Russell delivered again versus his old team on Friday, a performance sorely needed on a night when McGee nearly put the Nets away by himself. The ex-Ohio State star was clutch in the fourth quarter thanks to seven points and three assists.
He hit back-to-back threes to help the Nets keep pace with Los Angeles before Brooklyn eventually pulled away in the fourth. And the Nets did that in part because Russell dished consecutive assists to Joe Harris and Spencer Dinwiddie for buckets, turning a slight 102-99 advantage into a 107-99 lead.
It did get a little hairy when the Lakers cut the deficit to three on two occasions, but the Nets needed the cushion Russell provided to seal the win.
Second, the Nets have proved to be a thorn in the side of some of the NBA's better teams. They swept the Denver Nuggets, who are second in the Western Conference. The Nets also have wins versus the 51-22 Toronto Raptors and 42-31 San Antonio Spurs, in addition to two victories versus the 47-25 Philadelphia 76ers (admittedly before their new core four was formed).
Third, the Nets have one of the NBA's better benches. Their bench is second in points per game, first in rebounding and tied for eighth in plus/minus, per NBA.com.

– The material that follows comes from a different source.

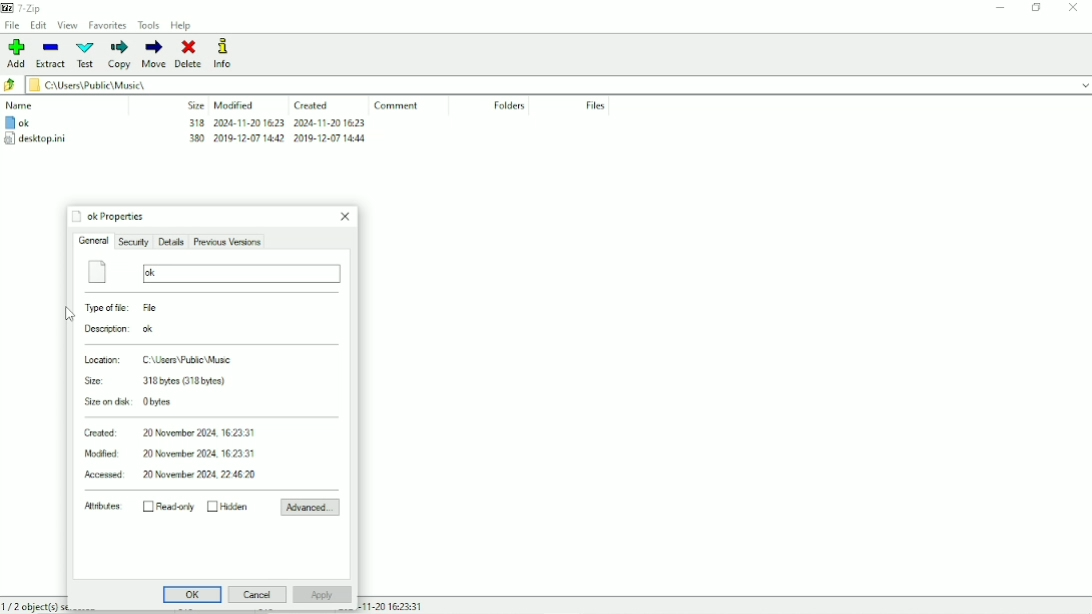 The image size is (1092, 614). I want to click on OK, so click(192, 594).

If they play in a long, exhausting series, fresh legs off the bench can help put them over the top.
Fourth, the Nets are healthy, or at least healthier than they've been for most of the season. Only three Nets in the rotation (Harris, Russell and center Jarrett Allen) have missed fewer than 15 games. But Brooklyn has some key pieces back, namely Caris LeVert, Spencer Dinwiddie and DeMarre Carroll.

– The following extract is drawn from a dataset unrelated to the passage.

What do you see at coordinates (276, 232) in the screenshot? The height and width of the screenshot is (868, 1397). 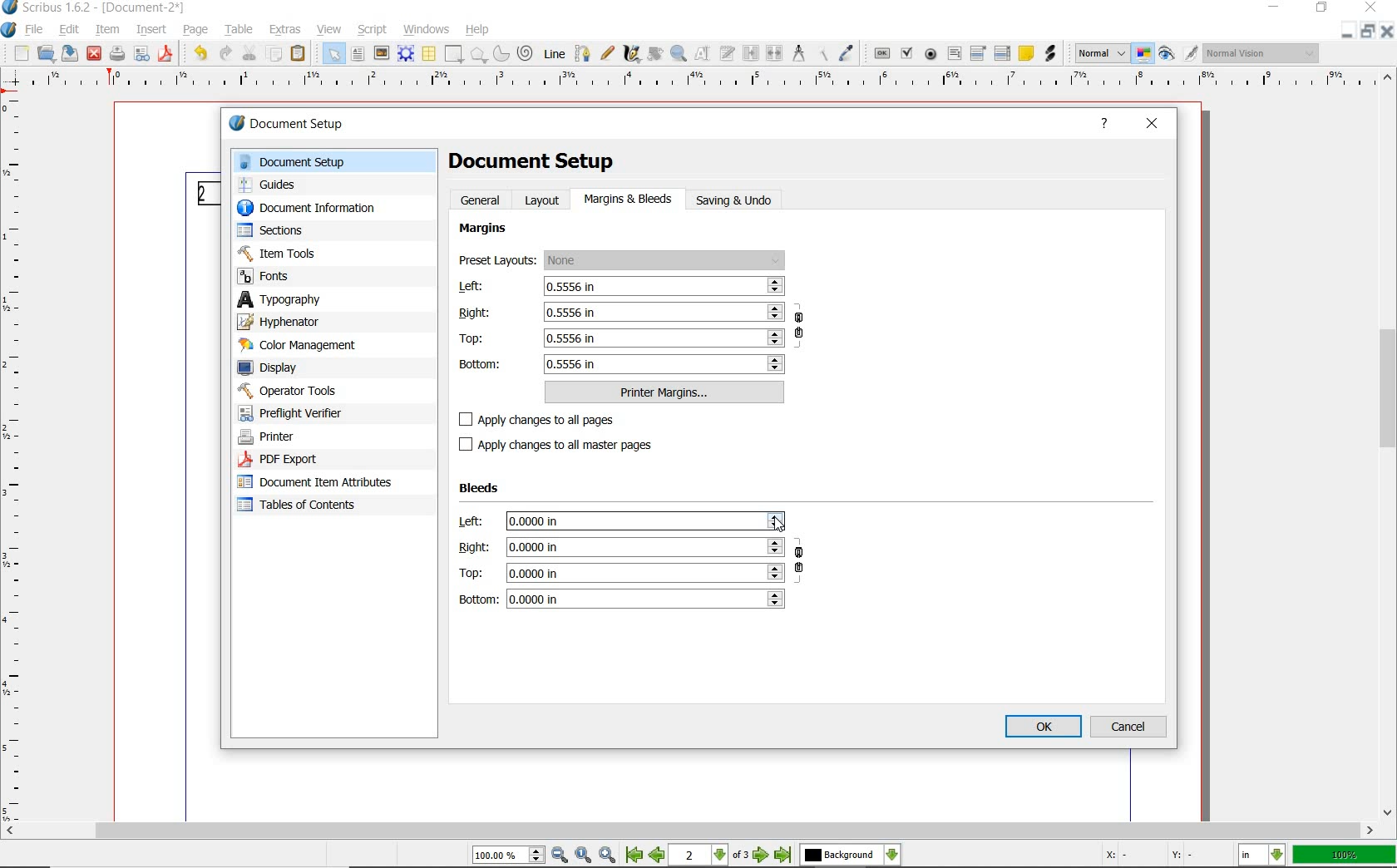 I see `sectors` at bounding box center [276, 232].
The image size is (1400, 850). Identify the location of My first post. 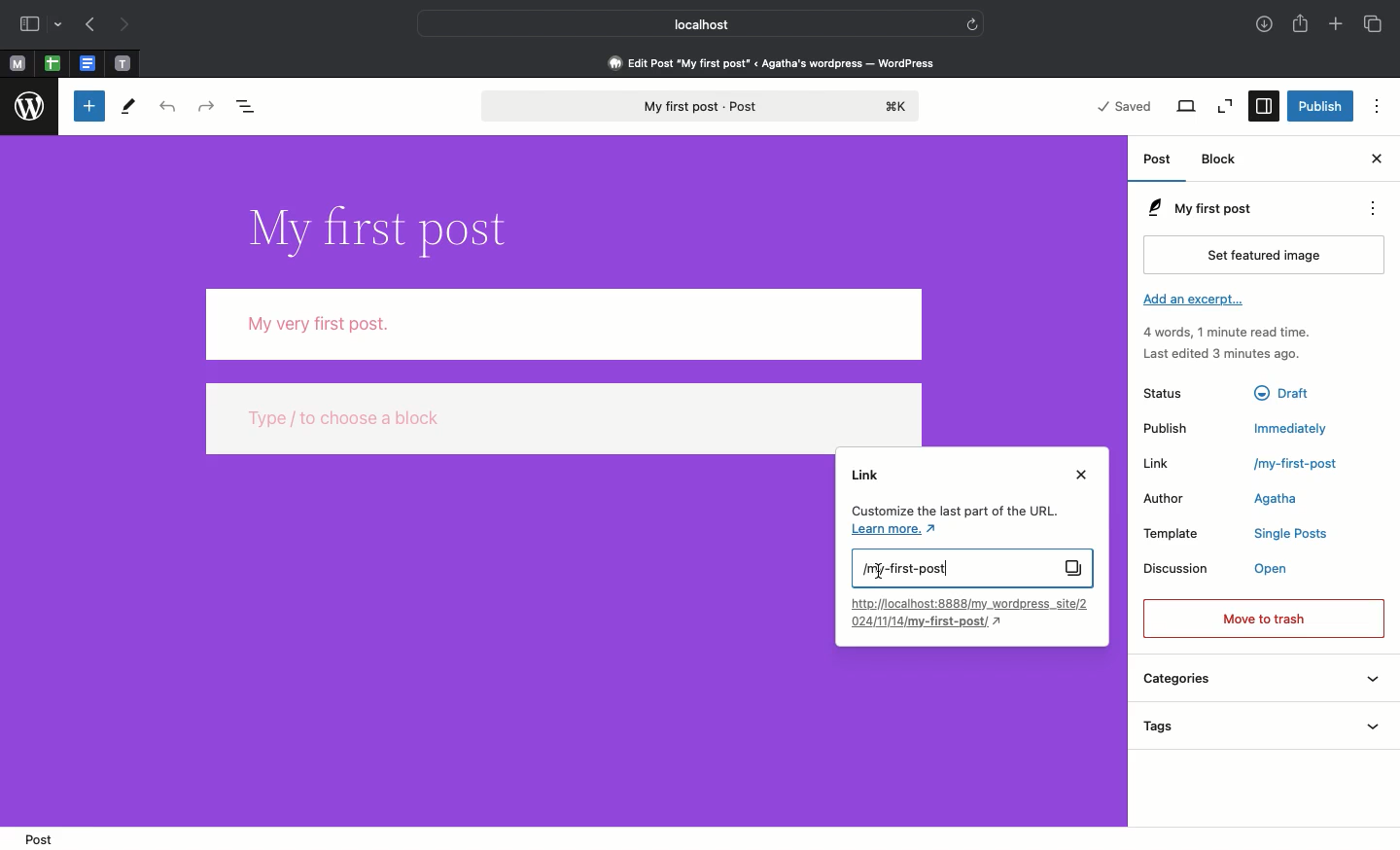
(704, 107).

Rondae Hollis-Jefferson doesn't play as much as he used to, but he's come up in the clutch when needed, as evidenced by his game-winning layup versus the Kings.
The Nets are better than their 38-36 record shows: If they had their core intact for a greater part of the season, they'd be far closer to the top four in the East than out of the top eight.
Brooklyn isn't about to make a run to the NBA Finals, but the aforementioned factors could help its steal a series versus a team expected to contend for the Eastern title. We'll find out soon whether the Nets can conjure up the magic of their 1983-84 predecessors, who beat the defending NBA champion 76ers in the first round.
The Lakers will host the Kings on Sunday, and the Nets will visit the Portland Trail Blazers on Monday.